OBJECTIF:
Répondez aux questions suivantes à l'aide de l'extrait de page sur la Lettonie.
1. À quelle date les élections ont-elles eu lieu ?
2. De quelle majorité la nouvelle coalition a-t-elle disposé lors du vote de la Saeima ?
3. De quel pays vient l'idée dont s'inspire l'émission télévisée ?

EXTRAIT DE PAGE:
A un jour près, la Lettonie avait un chef de gouvernement virtuel avant d'en avoir un "vrai".
La date du 26 octobre avait été fixée de longue date par la chaîne de télévision publique LTV1 pour la diffusion de la finale de son jeu Es varu būt premjerministrs, soit Je peux être premier ministre:
La direction de la chaîne de télé ne pouvait alors pas savoir (mais sans doute l'espérait-elle) que les négociations pour la formation d'une coalition gouvernementale, après les élections du 17 septembre, prendraient plus de temps que prévu et réserveraient un suspense digne d'une émission de téléréalité...
De fait, ce n'est que le 25 octobre, soit 38 jours après le scrutin, que le parlement finit par voter en faveur d'une nouvelle coalition gouvernementale, avec à sa tête Valdis Dombrovskis. Le vrai premier ministre donc (photo), qui dirigeait déjà le cabinet sortant (et celui d'avant).
Entre le scrutin du 17 septembre et le récent vote du parlement, les Lettons ont entendu les principales figures politiques du pays imaginer, tour à tour, une coalition intégrant pour la 1ère fois le parti de l'importante minorité russophone; un gouvernement arc-en-ciel incluant et les "russes" et les ultranationalistes anti-russes (!); puis un cabinet réduit aux partis du centre-droit et aux ultranationalistes. Formule finalement retenue et adoptée le 25 octobre par la Saeima, le parlement, avec une majorité de 57 sièges sur 100.
Imaginons un instant que les pourparlers aient duré un peu plus longtemps, à cause d'un quelconque désaccord entre "alliés" (ce ne sont pas les pommes de discorde qui manquent dans le verger politique local). Le 26 octobre au soir, la Lettonie aurait alors eu un "premier ministre" purement télévirtuel: Martins Puris, un jeune gars venant du port de Liepaja, déclaré vainqueur du jeu télévisé:
C'est ce blond sémillant qui a été choisi parmi les candidats comme étant le plus apte à diriger un gouvernement (on retrouve ici leurs vidéos de présentation). Inspirée d'une idée canadienne, l'émission, qui en était à sa 2ème édition dans le pays balte, vise à placer les candidats dans des situations telles qu'un chef de gouvernement est susceptible de les affronter. Que feraient-ils, par exemple, en cas d'une nouvelle faillite d'une grande banque lettone? Quels mots choisiraient-ils dans leur adresse à la nation si une puissance ennemie menaçait d'envahir le pays? Comment se comporteraient-ils s'ils se laissaient aller à coucher avec leur secrétaire, ou s'ils étaient pris en flagrant délit de conduite en état d'ébriété?, etc. La "vraie vie" de tous les jours, quoi, pour tout locataire du Matignon letton...

DONNÉES FOURNIES:

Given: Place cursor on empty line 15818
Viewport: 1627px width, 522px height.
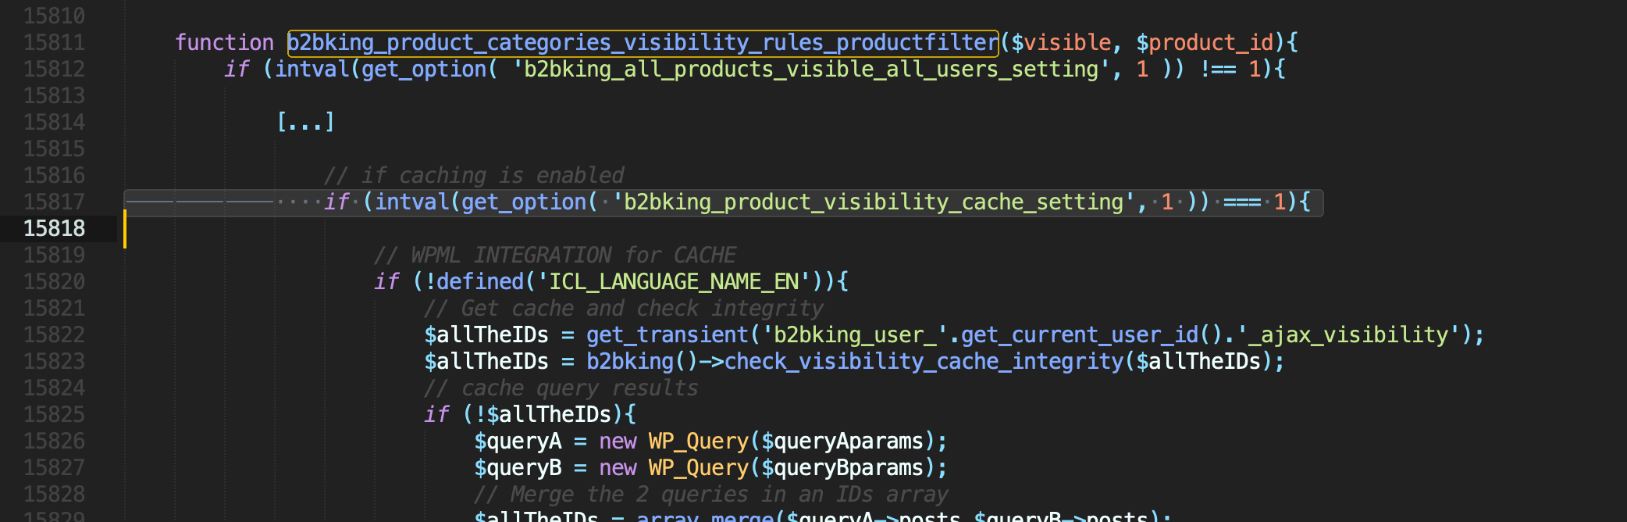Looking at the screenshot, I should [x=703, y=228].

...

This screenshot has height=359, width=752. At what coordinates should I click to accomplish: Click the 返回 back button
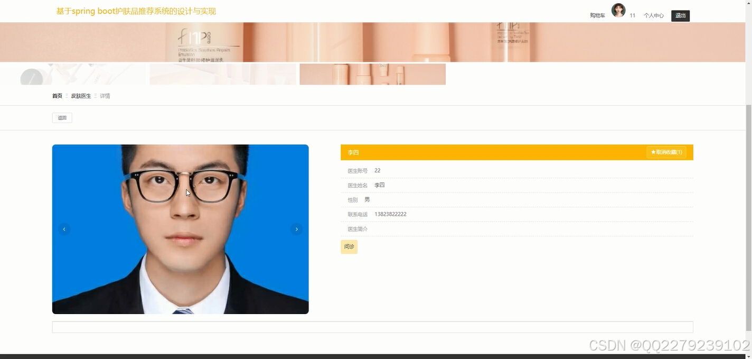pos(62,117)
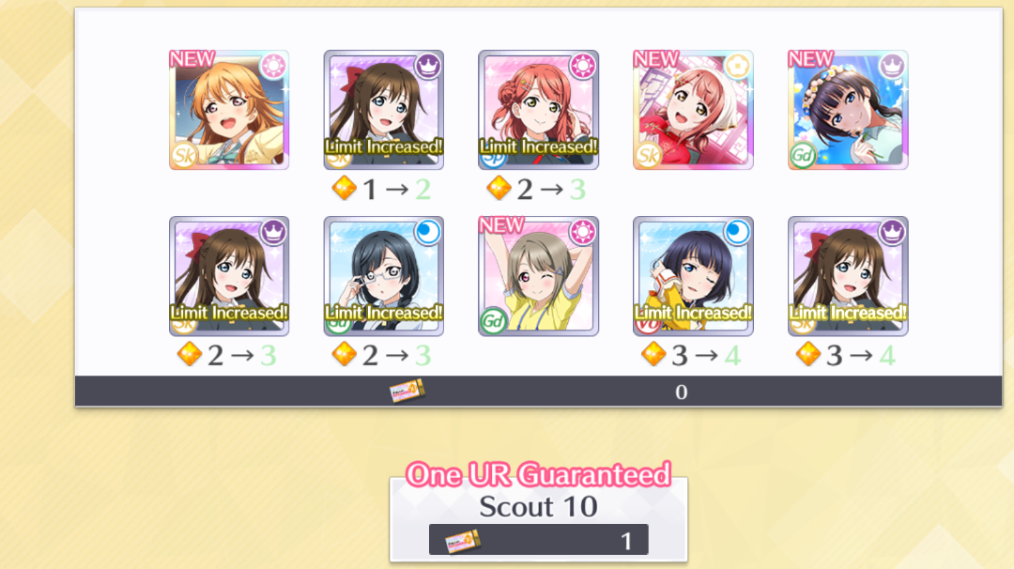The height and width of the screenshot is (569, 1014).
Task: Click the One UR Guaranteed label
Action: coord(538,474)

CORRIGÉ:
1. Le 17 septembre.
2. 57 sièges sur 100.
3. Du Canada.